PROBLEM DETAILS => Pick out each of the lines below that contains the word "name" and copy them. Match the case of the letters.
──────── DATA TO PROCESS
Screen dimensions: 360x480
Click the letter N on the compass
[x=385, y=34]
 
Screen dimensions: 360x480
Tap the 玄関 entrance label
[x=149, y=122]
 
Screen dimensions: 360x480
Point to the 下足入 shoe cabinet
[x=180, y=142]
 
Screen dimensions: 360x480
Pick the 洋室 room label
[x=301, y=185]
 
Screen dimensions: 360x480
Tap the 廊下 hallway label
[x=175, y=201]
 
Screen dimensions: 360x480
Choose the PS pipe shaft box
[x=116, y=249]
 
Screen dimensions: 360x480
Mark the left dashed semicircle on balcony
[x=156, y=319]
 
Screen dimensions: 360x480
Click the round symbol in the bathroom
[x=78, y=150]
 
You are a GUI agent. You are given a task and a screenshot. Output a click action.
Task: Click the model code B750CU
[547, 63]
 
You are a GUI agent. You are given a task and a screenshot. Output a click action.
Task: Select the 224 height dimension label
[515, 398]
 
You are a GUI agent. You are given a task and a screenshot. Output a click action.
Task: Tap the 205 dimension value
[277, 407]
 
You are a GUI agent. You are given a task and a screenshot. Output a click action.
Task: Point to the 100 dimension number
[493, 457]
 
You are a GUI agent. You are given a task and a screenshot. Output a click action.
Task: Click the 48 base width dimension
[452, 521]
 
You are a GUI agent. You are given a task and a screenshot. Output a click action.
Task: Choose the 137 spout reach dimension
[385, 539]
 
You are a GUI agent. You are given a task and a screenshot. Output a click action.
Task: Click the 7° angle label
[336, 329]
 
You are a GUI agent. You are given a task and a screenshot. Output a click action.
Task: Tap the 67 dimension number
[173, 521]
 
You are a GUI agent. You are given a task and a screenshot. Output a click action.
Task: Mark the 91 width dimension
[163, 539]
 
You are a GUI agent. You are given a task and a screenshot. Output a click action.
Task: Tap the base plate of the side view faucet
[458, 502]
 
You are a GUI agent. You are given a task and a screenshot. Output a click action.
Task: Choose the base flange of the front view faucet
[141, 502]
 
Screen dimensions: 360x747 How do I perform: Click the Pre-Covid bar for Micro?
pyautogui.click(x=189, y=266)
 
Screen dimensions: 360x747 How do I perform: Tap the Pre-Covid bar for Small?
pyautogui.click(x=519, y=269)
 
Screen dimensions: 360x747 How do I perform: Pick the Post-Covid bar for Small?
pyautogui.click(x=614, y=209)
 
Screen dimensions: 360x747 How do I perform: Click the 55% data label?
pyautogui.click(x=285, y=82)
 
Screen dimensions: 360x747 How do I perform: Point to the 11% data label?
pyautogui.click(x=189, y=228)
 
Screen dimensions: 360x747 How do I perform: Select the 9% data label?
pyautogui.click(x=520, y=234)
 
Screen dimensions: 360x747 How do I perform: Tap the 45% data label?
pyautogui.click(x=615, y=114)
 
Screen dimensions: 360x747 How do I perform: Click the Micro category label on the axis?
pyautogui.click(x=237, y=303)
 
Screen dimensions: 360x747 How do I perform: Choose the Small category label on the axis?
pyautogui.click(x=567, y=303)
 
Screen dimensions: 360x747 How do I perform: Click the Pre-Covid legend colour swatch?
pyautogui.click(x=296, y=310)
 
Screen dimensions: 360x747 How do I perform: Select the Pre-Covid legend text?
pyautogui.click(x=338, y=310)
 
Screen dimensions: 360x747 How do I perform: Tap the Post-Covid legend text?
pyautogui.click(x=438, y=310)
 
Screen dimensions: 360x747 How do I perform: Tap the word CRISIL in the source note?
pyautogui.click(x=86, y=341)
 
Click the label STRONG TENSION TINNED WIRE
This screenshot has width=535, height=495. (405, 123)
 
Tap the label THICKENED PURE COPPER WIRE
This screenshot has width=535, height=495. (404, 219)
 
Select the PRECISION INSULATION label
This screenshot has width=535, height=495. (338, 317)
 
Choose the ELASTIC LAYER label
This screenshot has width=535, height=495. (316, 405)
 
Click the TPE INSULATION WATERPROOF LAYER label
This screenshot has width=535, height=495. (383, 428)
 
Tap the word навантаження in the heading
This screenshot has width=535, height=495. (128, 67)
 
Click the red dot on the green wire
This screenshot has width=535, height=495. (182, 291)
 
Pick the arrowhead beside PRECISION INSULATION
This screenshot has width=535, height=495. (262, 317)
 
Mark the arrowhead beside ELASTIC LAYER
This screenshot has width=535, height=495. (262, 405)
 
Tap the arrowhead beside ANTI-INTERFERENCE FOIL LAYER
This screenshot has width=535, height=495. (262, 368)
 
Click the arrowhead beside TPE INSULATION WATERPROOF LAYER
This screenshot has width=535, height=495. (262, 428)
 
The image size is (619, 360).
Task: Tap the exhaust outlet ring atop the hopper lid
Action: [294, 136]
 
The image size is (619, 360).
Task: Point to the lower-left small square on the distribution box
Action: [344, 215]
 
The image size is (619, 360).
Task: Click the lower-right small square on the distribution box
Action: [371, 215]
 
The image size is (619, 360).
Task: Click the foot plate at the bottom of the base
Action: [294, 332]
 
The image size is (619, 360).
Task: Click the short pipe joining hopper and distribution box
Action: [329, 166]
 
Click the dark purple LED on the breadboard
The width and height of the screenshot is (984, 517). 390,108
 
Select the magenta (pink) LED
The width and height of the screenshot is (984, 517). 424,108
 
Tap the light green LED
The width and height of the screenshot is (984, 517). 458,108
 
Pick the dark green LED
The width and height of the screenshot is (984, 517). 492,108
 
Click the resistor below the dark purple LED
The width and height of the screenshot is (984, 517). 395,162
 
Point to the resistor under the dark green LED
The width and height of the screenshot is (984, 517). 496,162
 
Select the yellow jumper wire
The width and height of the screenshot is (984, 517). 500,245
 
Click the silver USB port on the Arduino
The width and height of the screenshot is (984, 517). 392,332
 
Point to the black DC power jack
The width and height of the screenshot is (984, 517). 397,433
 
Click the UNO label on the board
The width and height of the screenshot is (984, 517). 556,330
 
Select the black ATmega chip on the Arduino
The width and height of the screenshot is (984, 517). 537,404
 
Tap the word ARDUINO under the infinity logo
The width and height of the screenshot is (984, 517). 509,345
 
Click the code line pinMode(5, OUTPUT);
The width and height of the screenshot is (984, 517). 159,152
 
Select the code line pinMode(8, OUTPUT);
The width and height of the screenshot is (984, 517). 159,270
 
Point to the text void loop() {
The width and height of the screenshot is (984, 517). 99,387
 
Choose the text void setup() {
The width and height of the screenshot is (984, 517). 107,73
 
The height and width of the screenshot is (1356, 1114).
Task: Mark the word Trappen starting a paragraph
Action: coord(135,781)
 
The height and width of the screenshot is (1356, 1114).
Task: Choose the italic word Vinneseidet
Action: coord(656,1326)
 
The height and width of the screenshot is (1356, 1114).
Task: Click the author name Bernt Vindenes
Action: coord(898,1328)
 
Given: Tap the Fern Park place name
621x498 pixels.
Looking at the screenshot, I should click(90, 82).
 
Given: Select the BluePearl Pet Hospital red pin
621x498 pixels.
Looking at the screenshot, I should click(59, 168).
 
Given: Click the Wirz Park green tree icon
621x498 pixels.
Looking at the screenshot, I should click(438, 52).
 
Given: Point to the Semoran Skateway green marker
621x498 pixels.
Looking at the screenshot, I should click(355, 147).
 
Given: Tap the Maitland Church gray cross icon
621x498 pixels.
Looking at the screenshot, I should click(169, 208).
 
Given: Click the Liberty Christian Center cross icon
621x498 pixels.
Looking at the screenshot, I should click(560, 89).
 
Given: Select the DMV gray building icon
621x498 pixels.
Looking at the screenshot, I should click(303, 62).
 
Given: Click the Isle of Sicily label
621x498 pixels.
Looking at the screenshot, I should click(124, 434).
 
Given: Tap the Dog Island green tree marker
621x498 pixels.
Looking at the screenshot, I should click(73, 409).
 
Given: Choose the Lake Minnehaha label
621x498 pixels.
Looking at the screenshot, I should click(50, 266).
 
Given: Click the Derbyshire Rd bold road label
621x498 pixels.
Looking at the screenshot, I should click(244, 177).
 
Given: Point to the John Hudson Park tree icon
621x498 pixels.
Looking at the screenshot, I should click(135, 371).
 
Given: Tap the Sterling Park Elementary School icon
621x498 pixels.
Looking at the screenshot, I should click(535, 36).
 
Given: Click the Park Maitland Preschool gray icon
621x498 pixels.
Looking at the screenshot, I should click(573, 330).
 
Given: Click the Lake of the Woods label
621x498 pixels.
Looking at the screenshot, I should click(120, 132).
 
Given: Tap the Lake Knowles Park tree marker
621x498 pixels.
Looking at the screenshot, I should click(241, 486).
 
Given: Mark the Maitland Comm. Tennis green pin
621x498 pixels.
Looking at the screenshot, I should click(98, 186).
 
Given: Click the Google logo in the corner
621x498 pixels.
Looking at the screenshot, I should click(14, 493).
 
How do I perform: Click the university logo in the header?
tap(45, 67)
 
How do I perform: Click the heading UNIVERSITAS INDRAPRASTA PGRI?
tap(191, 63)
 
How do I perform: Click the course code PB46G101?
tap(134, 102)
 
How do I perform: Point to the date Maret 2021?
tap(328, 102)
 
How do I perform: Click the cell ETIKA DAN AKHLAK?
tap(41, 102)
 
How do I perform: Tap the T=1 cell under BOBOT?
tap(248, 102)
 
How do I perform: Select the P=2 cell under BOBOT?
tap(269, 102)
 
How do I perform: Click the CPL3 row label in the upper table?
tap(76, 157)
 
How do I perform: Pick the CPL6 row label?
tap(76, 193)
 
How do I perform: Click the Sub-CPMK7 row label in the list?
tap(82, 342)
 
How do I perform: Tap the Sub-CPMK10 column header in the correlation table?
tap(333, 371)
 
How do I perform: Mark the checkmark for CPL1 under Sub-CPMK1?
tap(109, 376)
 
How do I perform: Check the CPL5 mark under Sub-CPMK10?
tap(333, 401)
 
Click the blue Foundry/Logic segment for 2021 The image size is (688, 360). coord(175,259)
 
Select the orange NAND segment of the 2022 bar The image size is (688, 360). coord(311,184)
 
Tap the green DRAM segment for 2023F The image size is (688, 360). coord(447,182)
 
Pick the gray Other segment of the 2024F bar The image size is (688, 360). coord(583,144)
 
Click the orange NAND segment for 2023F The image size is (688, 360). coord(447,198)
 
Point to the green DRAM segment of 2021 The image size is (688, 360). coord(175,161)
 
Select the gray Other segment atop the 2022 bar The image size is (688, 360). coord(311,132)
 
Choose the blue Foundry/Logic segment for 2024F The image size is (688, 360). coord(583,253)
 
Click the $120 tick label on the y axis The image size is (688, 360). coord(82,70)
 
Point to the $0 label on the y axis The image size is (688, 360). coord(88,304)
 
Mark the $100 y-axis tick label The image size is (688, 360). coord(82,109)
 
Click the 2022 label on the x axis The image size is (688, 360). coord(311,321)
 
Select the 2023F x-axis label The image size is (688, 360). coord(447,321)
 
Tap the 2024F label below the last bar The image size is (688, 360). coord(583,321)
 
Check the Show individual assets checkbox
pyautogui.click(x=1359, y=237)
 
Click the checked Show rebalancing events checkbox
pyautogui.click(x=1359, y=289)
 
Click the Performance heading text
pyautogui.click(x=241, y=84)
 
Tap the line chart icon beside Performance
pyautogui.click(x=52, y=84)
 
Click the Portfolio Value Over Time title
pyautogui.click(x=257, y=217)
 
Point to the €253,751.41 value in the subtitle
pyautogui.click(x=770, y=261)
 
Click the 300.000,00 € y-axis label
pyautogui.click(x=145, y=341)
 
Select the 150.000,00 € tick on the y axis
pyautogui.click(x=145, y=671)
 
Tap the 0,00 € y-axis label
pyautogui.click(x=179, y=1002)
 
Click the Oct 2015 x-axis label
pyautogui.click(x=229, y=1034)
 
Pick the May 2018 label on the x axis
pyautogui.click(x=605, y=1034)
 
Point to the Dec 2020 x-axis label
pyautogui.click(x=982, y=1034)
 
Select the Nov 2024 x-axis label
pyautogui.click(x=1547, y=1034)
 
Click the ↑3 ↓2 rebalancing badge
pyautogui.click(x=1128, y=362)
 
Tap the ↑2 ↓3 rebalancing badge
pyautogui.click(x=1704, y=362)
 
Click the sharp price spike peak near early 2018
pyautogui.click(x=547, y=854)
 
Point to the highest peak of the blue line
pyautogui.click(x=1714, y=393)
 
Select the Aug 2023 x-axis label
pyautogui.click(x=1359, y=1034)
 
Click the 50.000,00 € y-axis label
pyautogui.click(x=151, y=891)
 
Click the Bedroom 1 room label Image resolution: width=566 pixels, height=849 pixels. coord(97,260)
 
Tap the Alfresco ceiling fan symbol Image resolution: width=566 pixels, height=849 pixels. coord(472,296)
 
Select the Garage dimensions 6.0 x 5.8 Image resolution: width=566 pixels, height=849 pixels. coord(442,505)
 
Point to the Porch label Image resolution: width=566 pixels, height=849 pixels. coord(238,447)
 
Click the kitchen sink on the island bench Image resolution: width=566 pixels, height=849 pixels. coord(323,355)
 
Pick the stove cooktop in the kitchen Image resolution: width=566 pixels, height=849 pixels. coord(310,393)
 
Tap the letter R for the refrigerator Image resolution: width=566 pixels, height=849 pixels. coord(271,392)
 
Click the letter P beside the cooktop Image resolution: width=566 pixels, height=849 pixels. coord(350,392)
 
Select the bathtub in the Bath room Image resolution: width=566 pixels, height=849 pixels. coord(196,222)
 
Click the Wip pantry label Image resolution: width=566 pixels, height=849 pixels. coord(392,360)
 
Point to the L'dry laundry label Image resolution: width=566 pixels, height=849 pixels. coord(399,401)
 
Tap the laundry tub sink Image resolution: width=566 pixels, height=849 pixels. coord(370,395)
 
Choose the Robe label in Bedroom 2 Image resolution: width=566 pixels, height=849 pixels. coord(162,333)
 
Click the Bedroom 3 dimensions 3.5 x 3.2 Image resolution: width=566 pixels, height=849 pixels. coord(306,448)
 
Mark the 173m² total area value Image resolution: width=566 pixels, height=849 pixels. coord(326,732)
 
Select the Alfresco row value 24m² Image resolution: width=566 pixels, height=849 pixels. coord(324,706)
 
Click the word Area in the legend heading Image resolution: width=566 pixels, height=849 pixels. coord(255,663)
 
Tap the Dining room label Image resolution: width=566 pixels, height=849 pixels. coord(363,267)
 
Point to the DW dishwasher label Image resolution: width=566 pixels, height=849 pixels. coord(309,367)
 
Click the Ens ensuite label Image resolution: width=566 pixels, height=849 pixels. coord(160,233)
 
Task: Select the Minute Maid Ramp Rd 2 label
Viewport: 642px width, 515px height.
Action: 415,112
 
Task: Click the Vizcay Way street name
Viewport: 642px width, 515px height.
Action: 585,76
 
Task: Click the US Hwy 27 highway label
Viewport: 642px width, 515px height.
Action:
────────────────
REPLY =>
Task: Click the author name Bernt Vindenes
Given: Tap the Fern Park place name
Task: Click the Vizcay Way street name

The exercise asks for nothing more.